TASK ITEM: The result should be the lines from the one holding "The height and width of the screenshot is (784, 1555)." to the final line of the records below, repeated exactly and with no pictures.

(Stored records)
* * * * * * * * *
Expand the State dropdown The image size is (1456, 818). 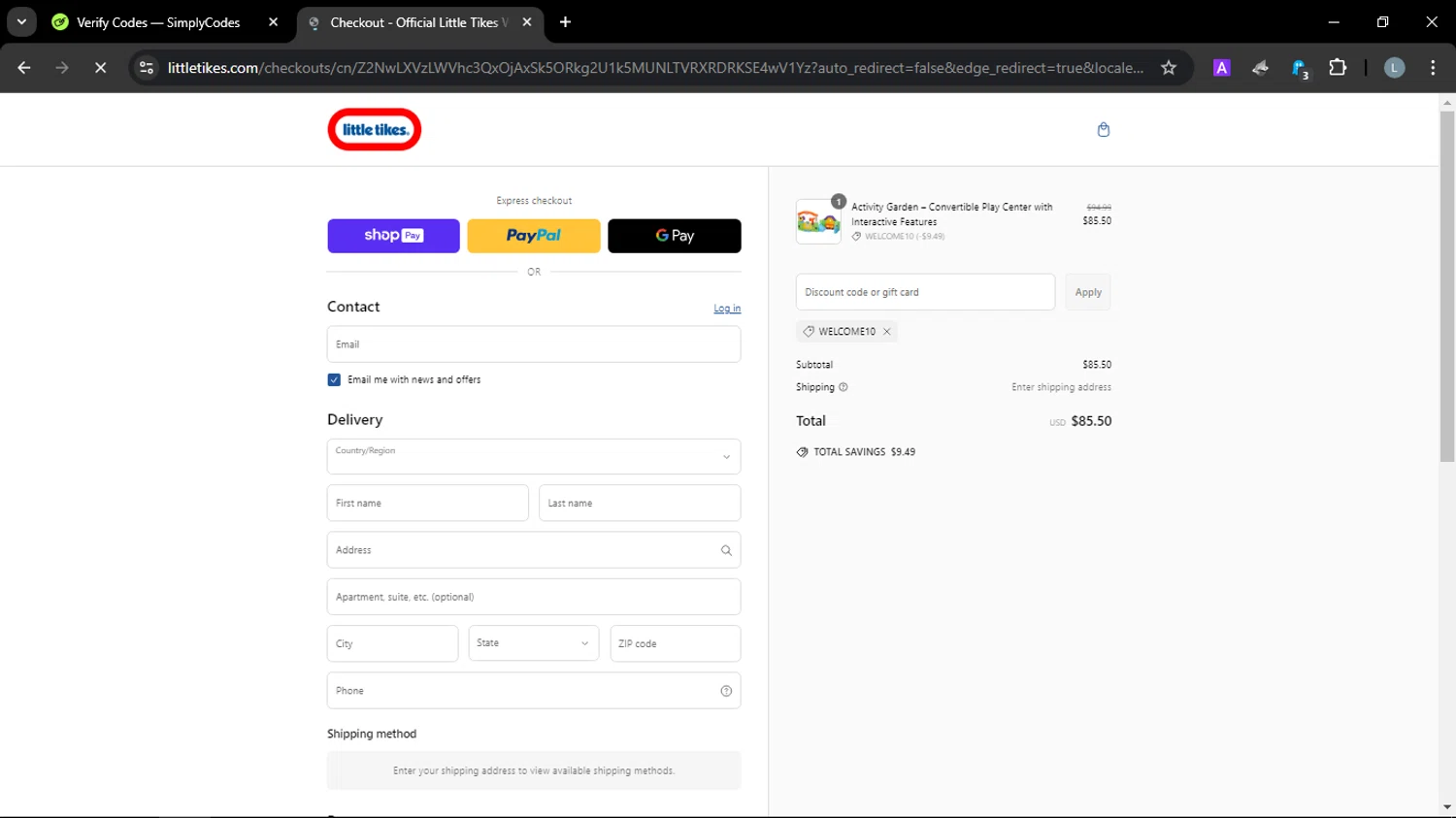click(x=533, y=643)
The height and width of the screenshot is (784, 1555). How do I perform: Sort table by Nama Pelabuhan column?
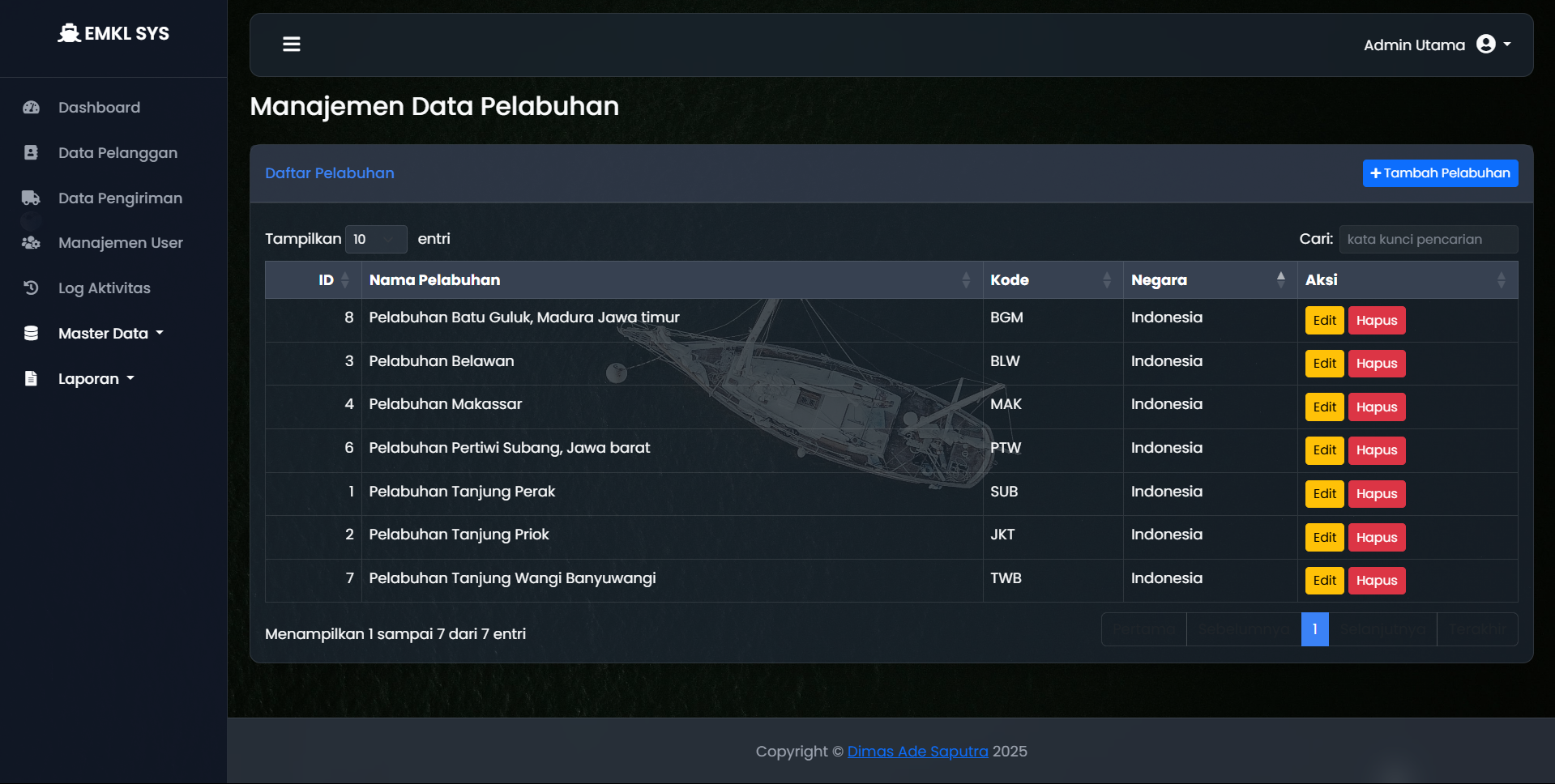click(434, 280)
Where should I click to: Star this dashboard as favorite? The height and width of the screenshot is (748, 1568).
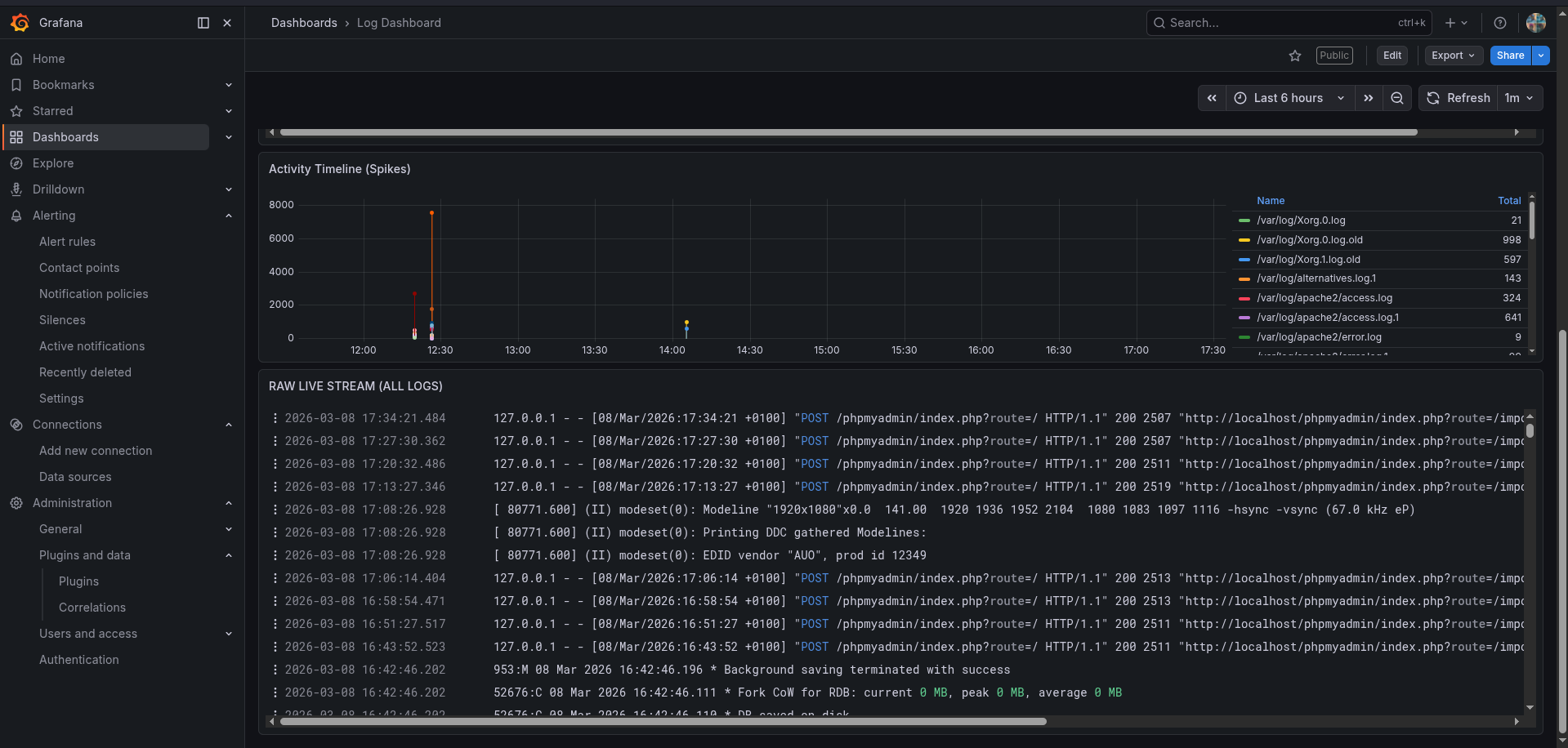1295,56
* * * * * * * * *
FINISHED TASK:
The height and width of the screenshot is (784, 1555). How do I perform: Sort table by Nama Pelabuhan column?
click(434, 280)
Where should I click to: Star this dashboard as favorite? The height and width of the screenshot is (748, 1568).
1295,56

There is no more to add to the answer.